Arthuro took a walk down the hall of the vast mansion towards the room he knew to be Faust’s favorite corner by this time. In stealth, he made his way through what appeared an endless high tunnel, the ceiling was domed. Although he need not have for upon the carpeted floor, no sound emanated, not even a creek. The house was old, somewhat French palatial, but it seemed awfully well-maintained. And what expensive carpeting. The fibers felt soft even with the shoes on…
They sure don’t turn on the lights; from his previous assessment, the agent thought the place was a little too dark a little too quiet and all too vast for a fourteen-year-old.
He, like anyone who would think to dare, could simply slip in and not be noticed.
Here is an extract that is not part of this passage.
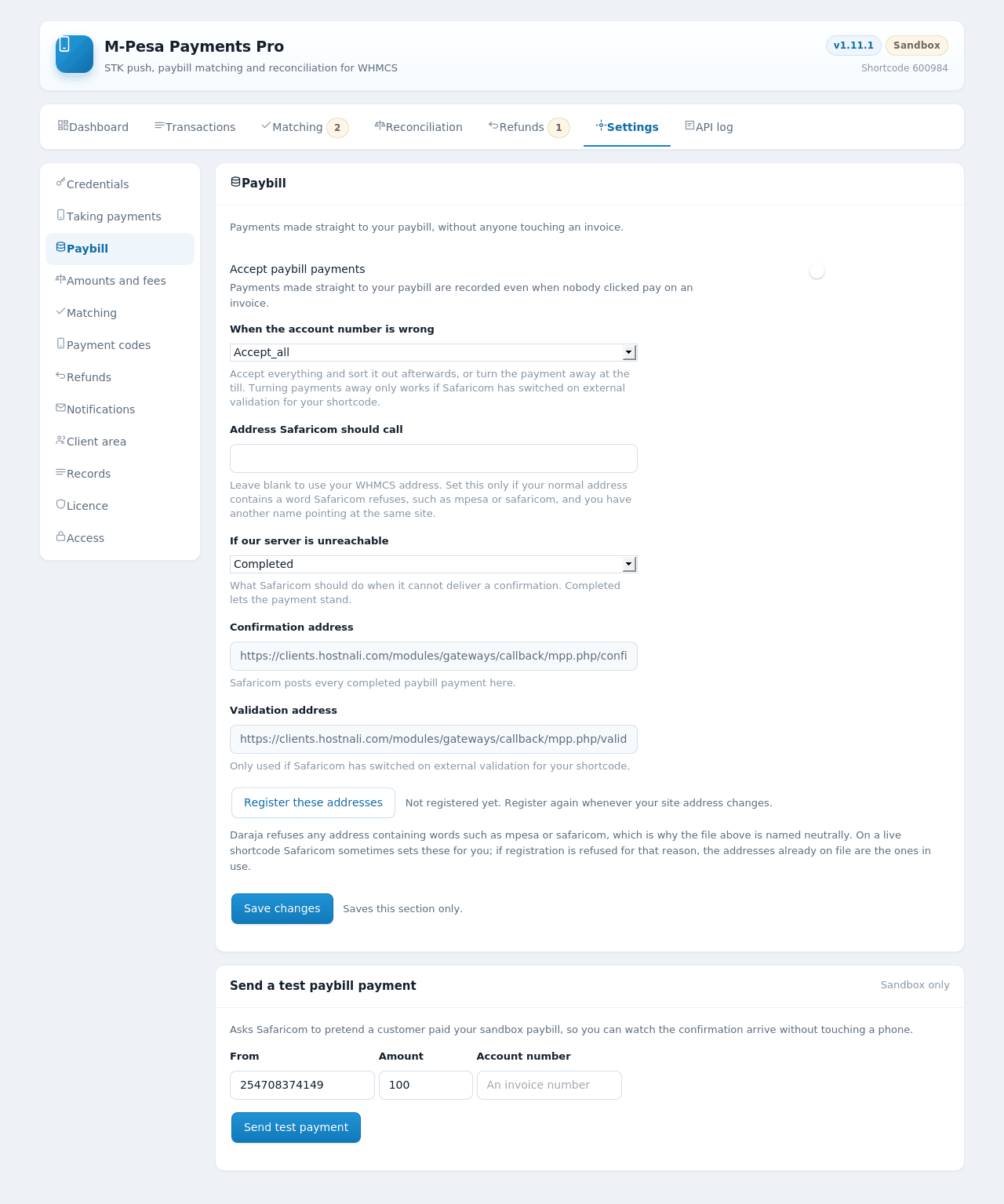Go to the Matching tab with badge

click(305, 127)

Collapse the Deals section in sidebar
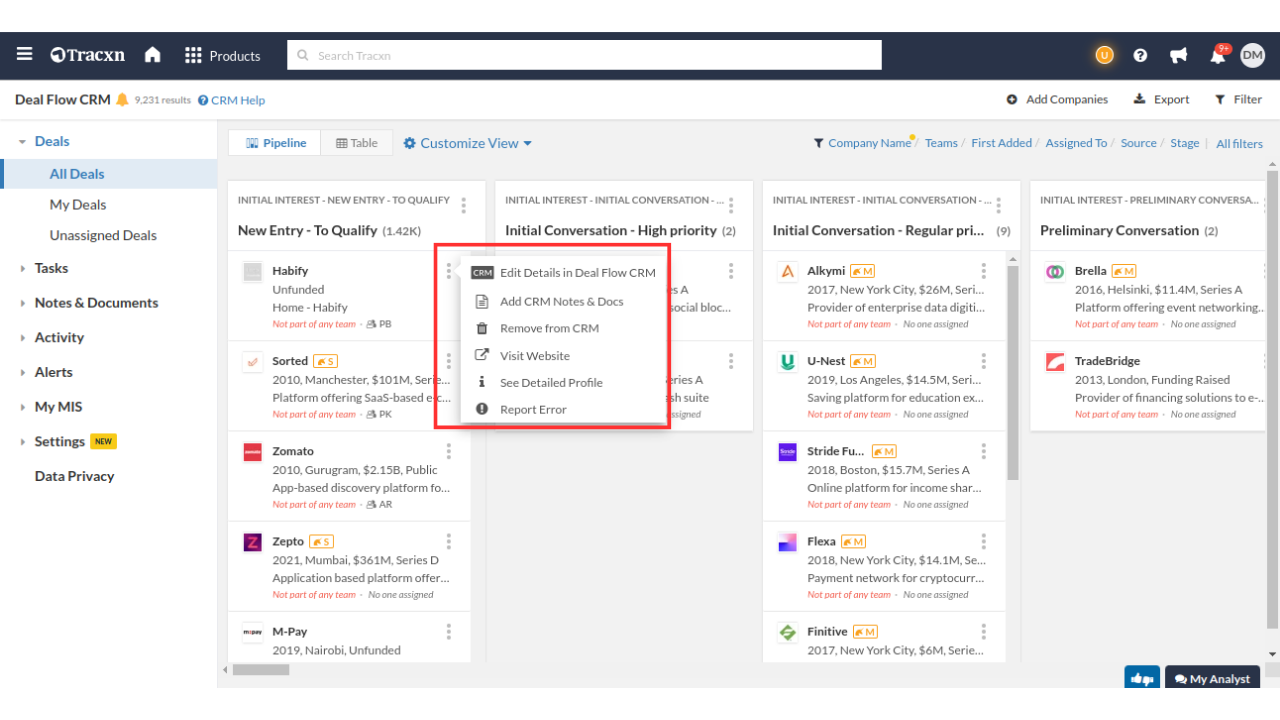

There were no guards at the huge brass gates, no guards on the grounds, and the two men supposed to be assigned to Faust only seemed to chaperone him outside the mansion. They worked more like chauffeurs during class days, although they did give him a hard time just a while ago. To think however the boy could afford more of a security what with all the cash he had. Arthuro just shook a head. Another thing that made no sense…
He was now turning the corner towards the library. The room was at the farthest end of the hall.
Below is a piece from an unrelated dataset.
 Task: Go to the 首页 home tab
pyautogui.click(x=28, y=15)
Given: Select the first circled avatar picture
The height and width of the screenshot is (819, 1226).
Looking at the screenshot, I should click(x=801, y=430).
Arthuro could see a peek of light through a door left ajar. Faust would be there by this time; it was always the ritual. He did his studies there. A glance to the left of him revealed heavy drapes of some sort, felt velvet through gloved hands; he touched it and guessed they covered the series of tall glass windows apparent outside even from the highway in the distance. It was a moonless night outside.
Another stop to cast a brief glance the other side of him, to what appeared to be a covered portrait of the Saroza family—Faust’s parents—whose size took up three-fourths of the wall. The only portion of the portrait visible was its half, of what had been the elegant Madame Saroza no doubt, carrying a baby in her arms. That, too, the man guessed would be the young infant Faust. But enough of that.
One final check of himself to see if he was up to the work assigned to him, and when at last he was certain of continuing, he pushed that door when he reached it. It opened soundlessly, and the government agent stepped into what would be the biggest personal library in the city if later his mind could process it. He was now preoccupied with what he was about to do.
Faust turned simply when he felt he was no longer alone.
“Who are you?” he asked rather plainly, without effort or emotion.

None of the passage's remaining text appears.